Qui a envie d’un homme déconstruit ?
Qui veut vraiment d’un homme déconstruit ? Repensons la masculinité
Le mot circule partout, comme un badge un peu chic : homme déconstruit. Il serait, dit-on, l’homme moderne idéal, celui que la vague #MeToo aurait polissé à la lumière du consentement, de la parité et de l’introspection. On l’imagine sensible, conscientisé, prêt à examiner ses privilèges, à offrir des fleurs… et à faire la vaisselle.
Mais, question malicieuse : « qui a vraiment envie de vivre avec un homme déconstruit ? »
Une masculinité plurielle
Olivia Gazalé, dans Le Mythe de la virilité (Robert Laffont, 2017), raconte combien cette virilité traditionnelle repose sur trois piliers : maîtriser ses émotions, être combatif et être fort. Dans cette mythologie, l’homme doit tenir debout même sous l’orage, les poings serrés, le cœur sous clé.
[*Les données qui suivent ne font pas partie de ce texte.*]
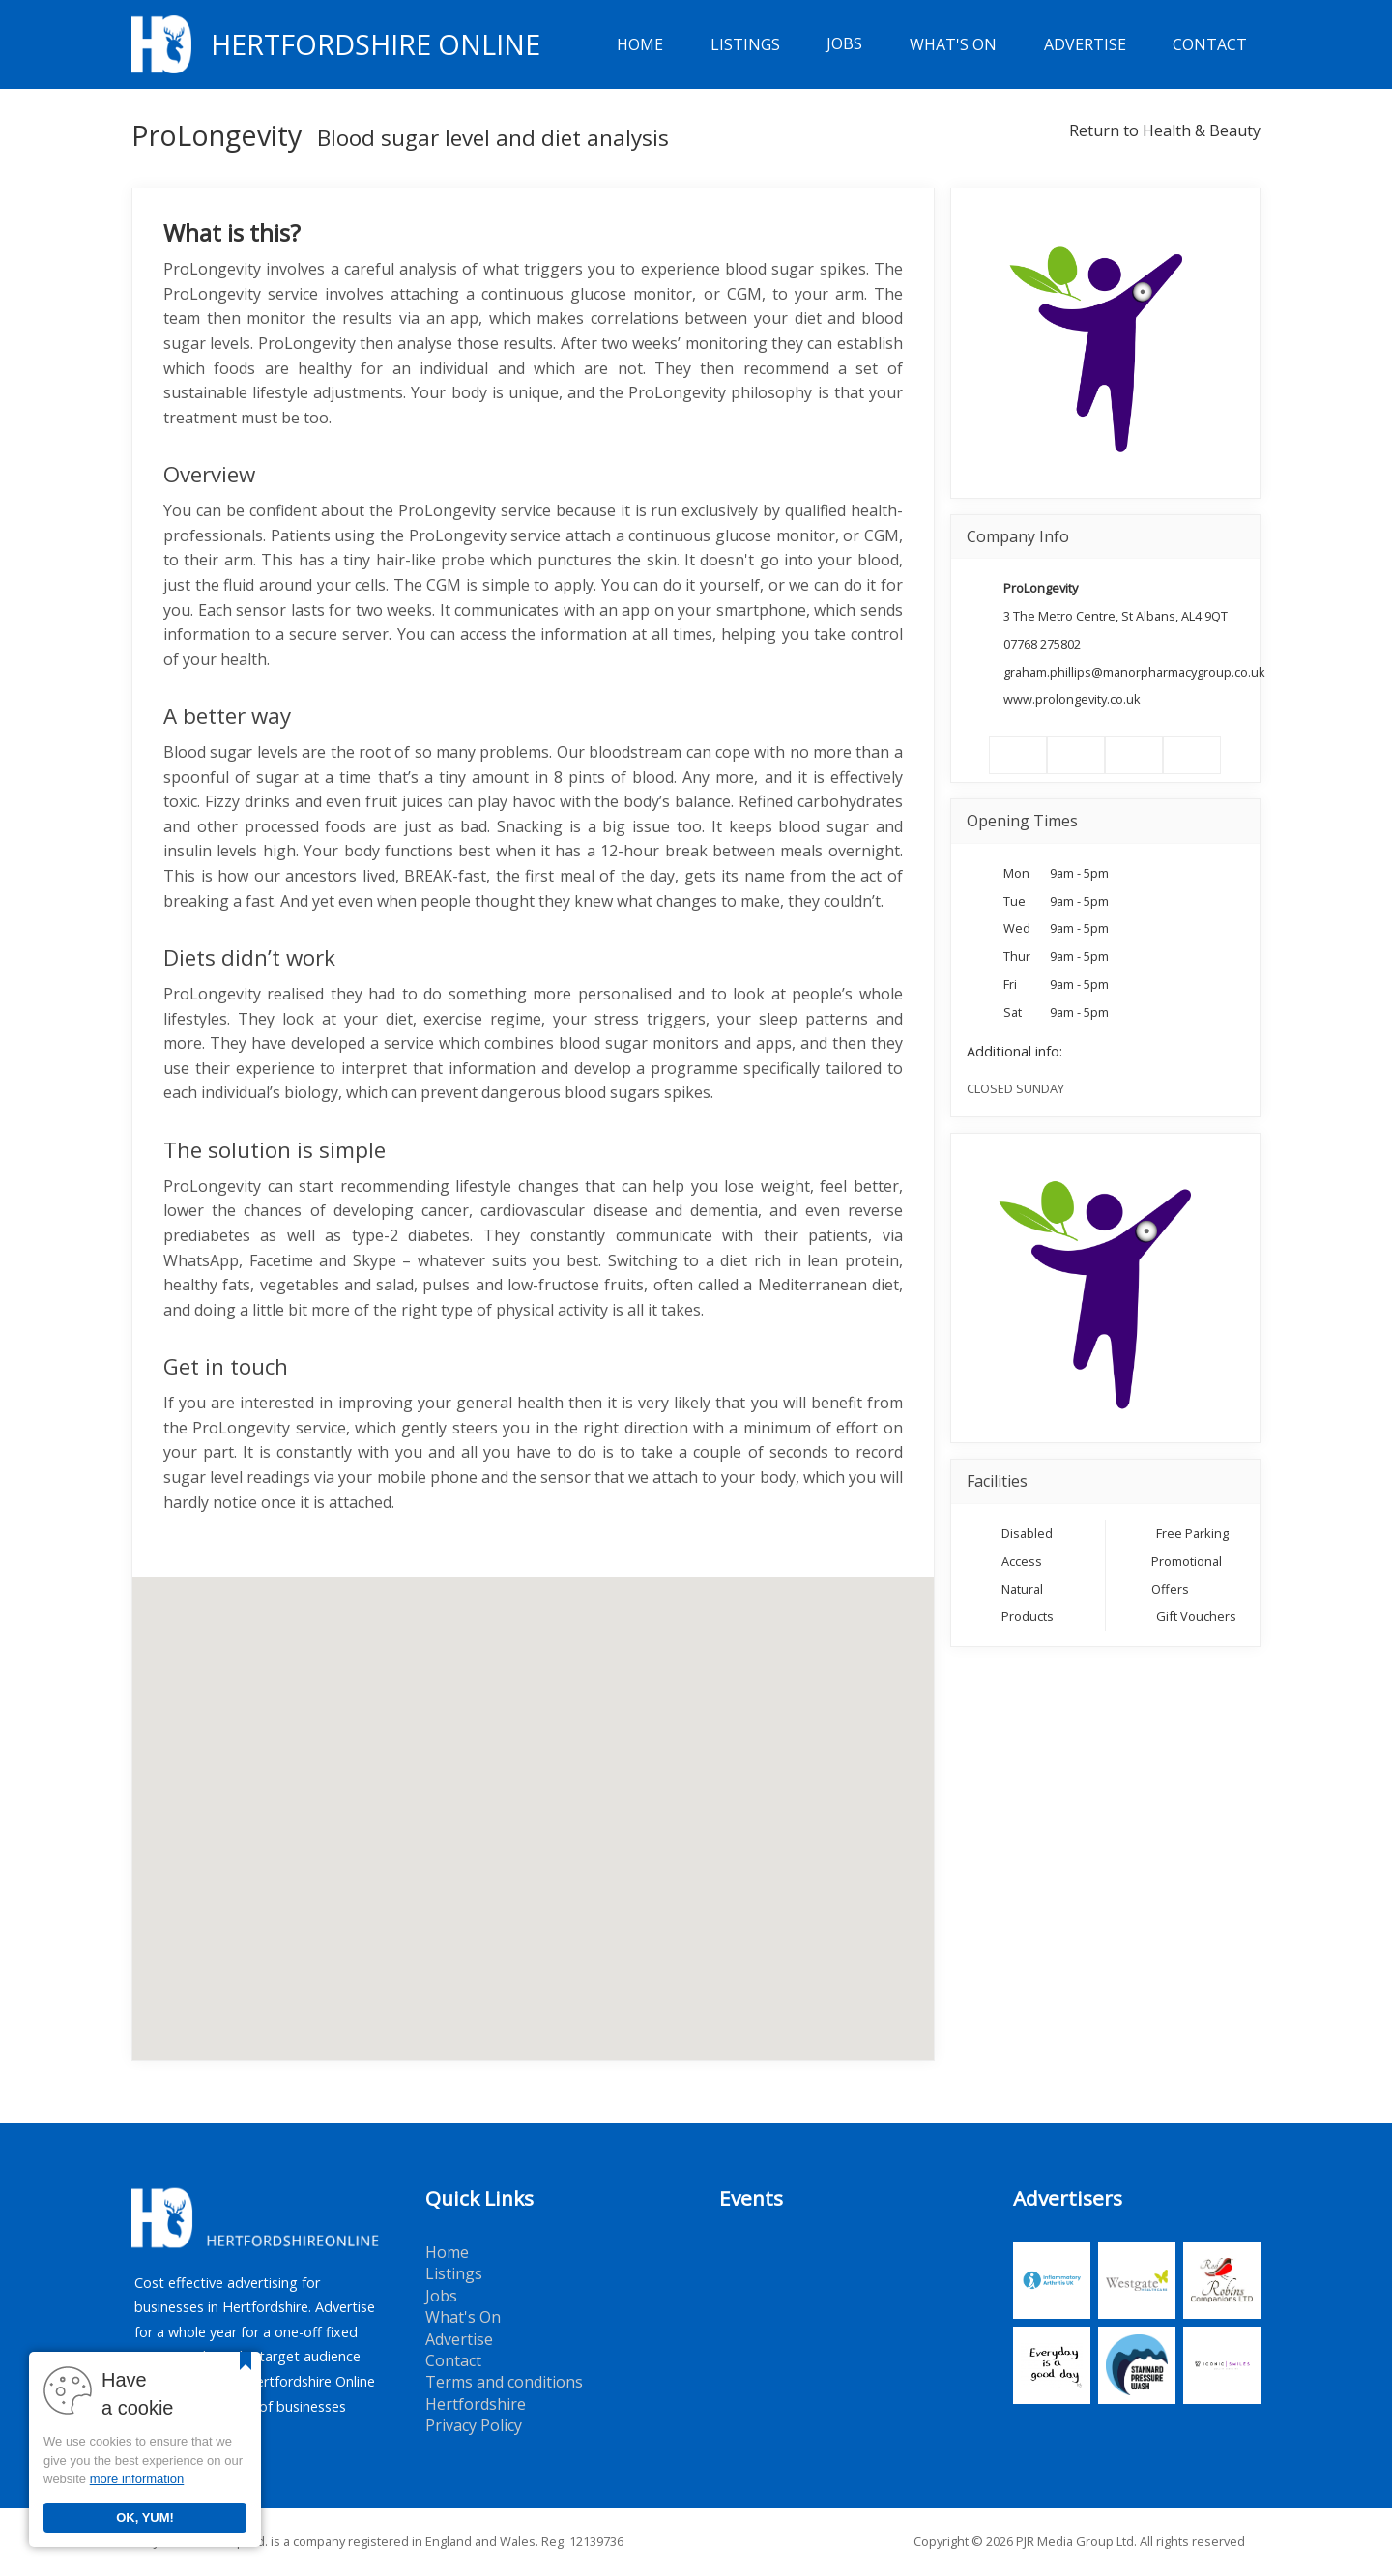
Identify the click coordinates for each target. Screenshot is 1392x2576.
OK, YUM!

L’homme « déconstruit » serait censé incarner l’exact opposé : accueillir ses émotions, renoncer à la compétition, admettre sa fragilité. Mais est-ce vraiment suffisant ? N’aurait-on pas plutôt envie d’un homme… construit autrement ?
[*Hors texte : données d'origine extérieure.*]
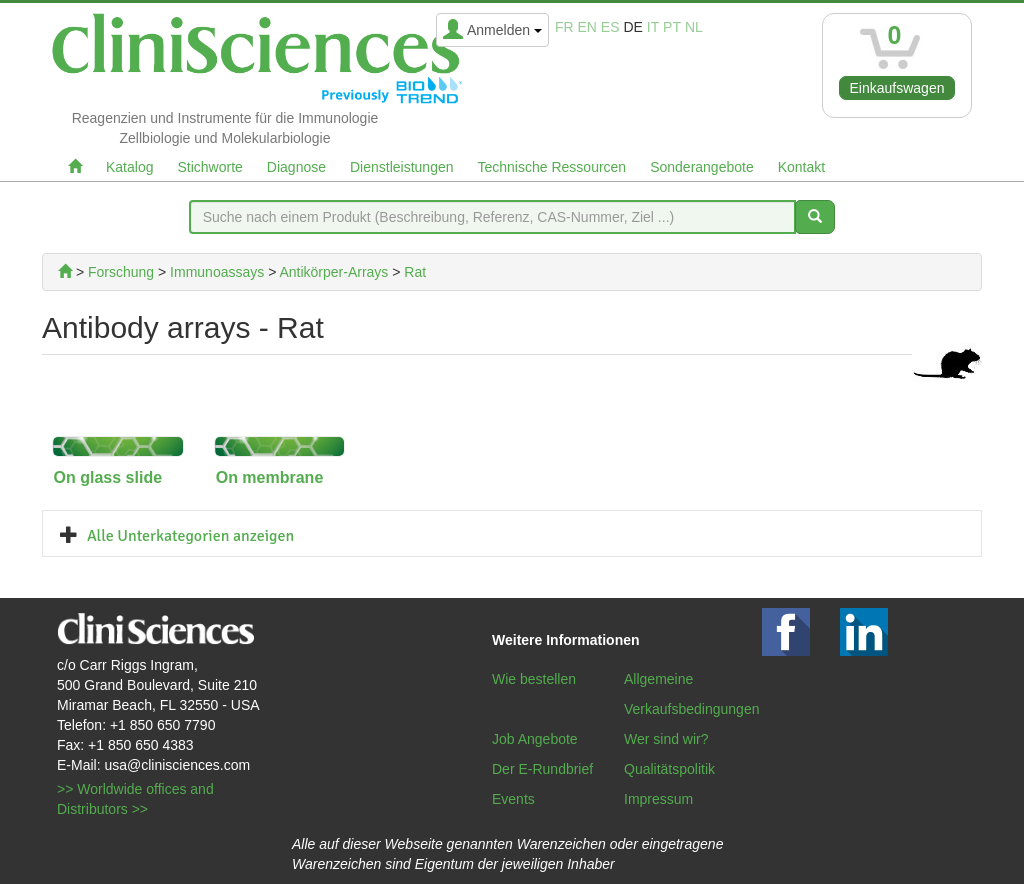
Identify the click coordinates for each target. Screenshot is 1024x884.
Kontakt (801, 167)
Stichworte (209, 167)
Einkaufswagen (897, 88)
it (653, 27)
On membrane (270, 477)
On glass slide (108, 477)
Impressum (658, 799)
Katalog (129, 167)
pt (672, 27)
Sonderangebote (702, 167)
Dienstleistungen (402, 167)
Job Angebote (535, 739)
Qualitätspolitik (669, 769)
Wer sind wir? (666, 739)
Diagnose (296, 167)
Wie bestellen (534, 679)
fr (564, 27)
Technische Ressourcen (552, 167)
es (610, 27)
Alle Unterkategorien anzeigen (190, 536)
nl (694, 27)
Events (513, 799)
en (587, 27)
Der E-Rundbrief (542, 769)
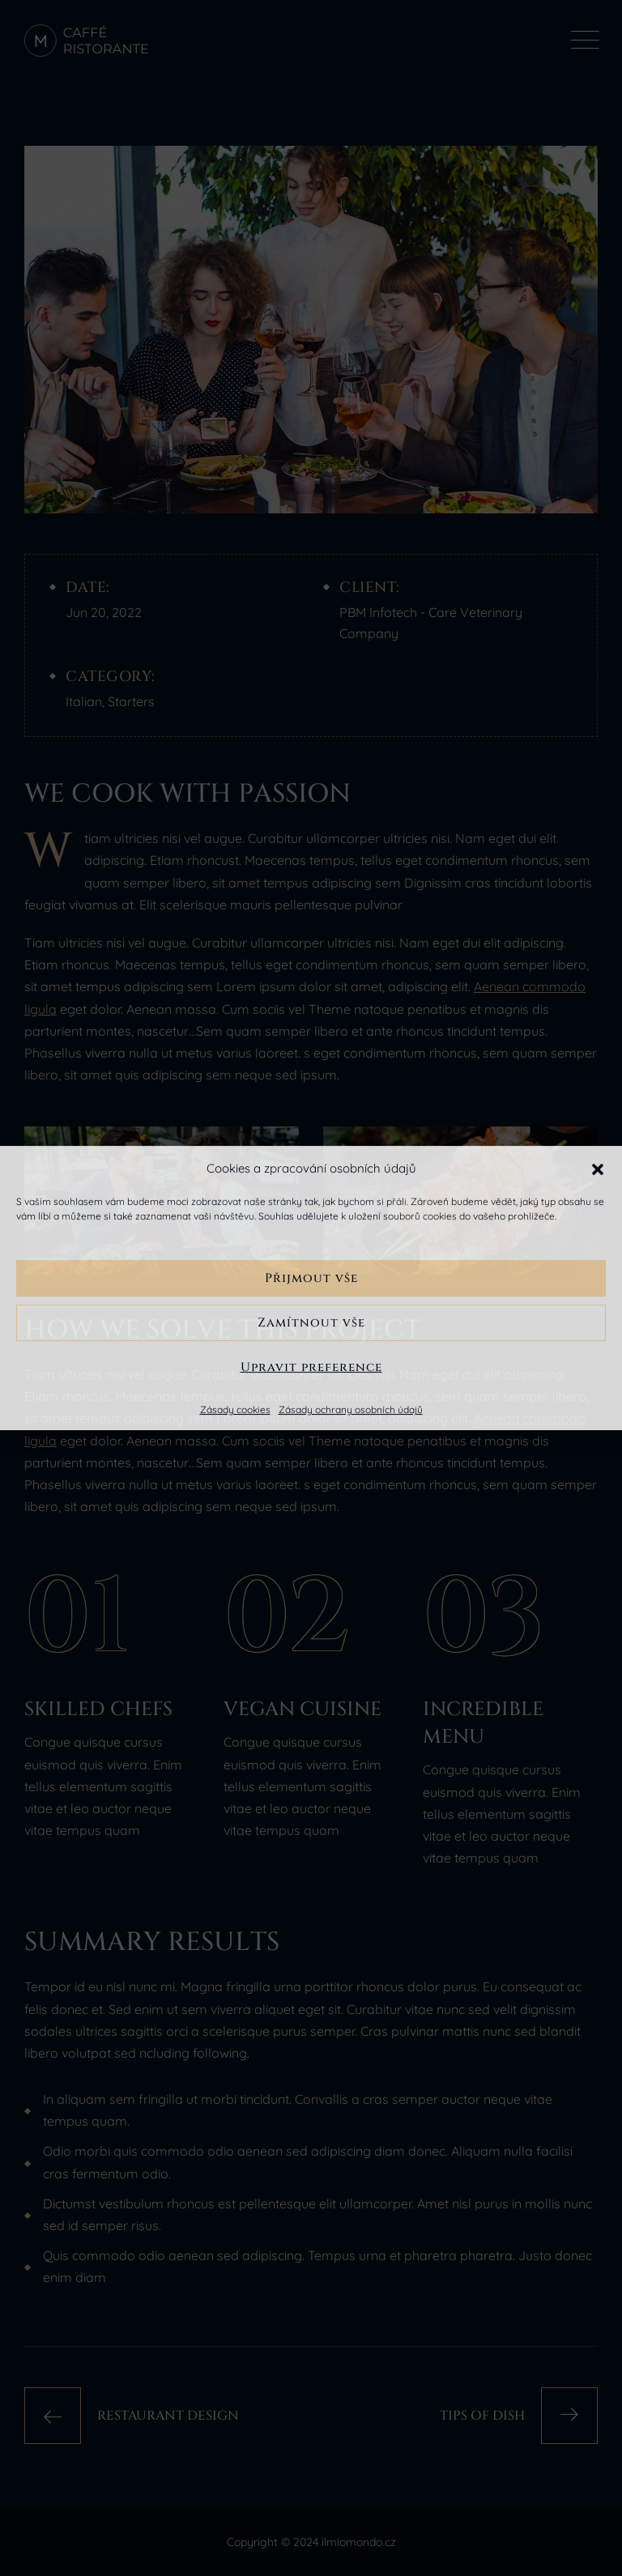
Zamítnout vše (311, 1322)
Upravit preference (311, 1367)
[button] (598, 1168)
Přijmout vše (311, 1278)
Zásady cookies (235, 1409)
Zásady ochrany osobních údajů (351, 1409)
Un homme qui ne se contente pas de jeter les vieilles briques du patriarcat, mais qui bâtit, patiemment, son propre plan d’architecte. Un homme qui connaît ses failles et sait en rire, qui peut pleurer mais aussi protéger, qui choisit sa manière d’être présent au monde. Ni statue de marbre virile, ni pâte à modeler sentimentale : une charpente humaine solide et souple à la fois.
Au fond, ce qui compte, c’est peut-être de se demander pourquoi les hommes ne s’approprient pas davantage la parole et le vocabulaire pour dire qui ils sont et ce qu’ils veulent être , un vocabulaire qui serait à la fois actuel, incarné et positif, plutôt qu’un terme comme homme déconstruit, qui sonne parfois comme une absence plus qu’une présence.
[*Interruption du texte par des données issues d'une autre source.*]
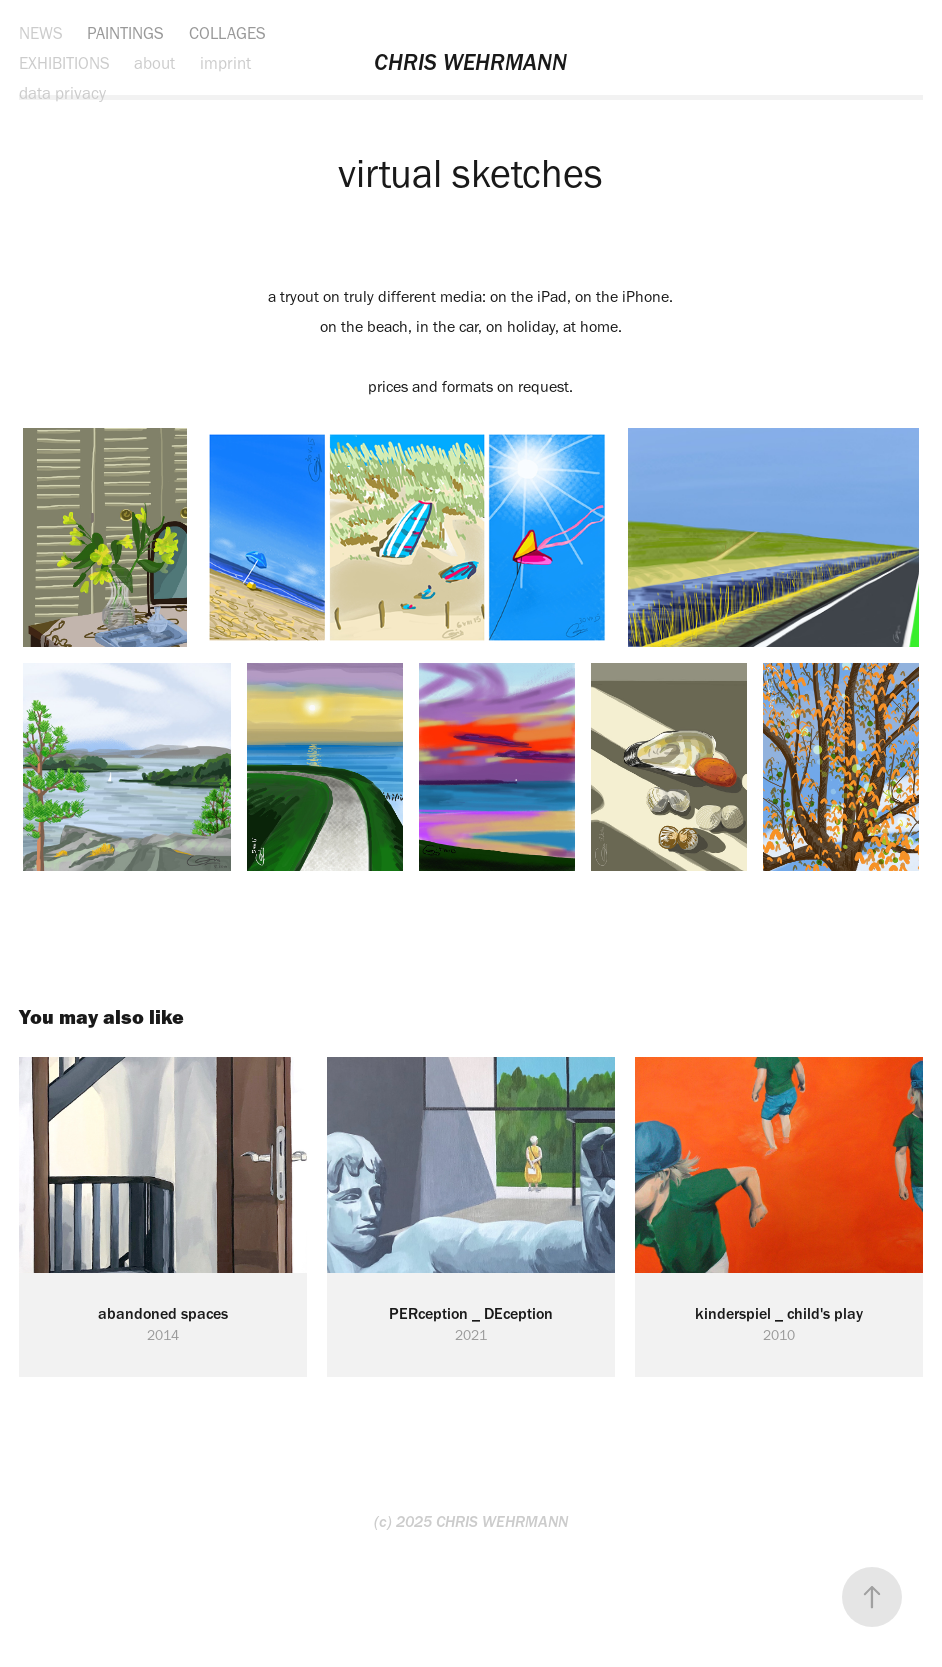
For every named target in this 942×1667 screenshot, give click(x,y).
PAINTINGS (125, 33)
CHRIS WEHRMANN (470, 62)
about (154, 63)
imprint (225, 63)
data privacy (62, 93)
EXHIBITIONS (64, 63)
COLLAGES (227, 33)
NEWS (41, 33)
Puisqu’il existe plusieurs masculinités, pourquoi ne pas inventer des mots qui reflètent cette pluralité ?
Des mots qui disent la multitude des façons d’être un homme, sans les enfermer dans un moule ni les réduire à un archétype, pour éviter d’être à leur tour essentialisés. Peut-être est-ce là le vrai chantier : nommer la richesse des possibles, et ainsi donner aux hommes la liberté de se reconnaître dans leurs propres nuances.
Alors oui, peut-être qu’ un arbre qui tombe fait plus de bruit qu’une forêt qui pousse… Mais cette forêt qui pousse m’intéresse grandement.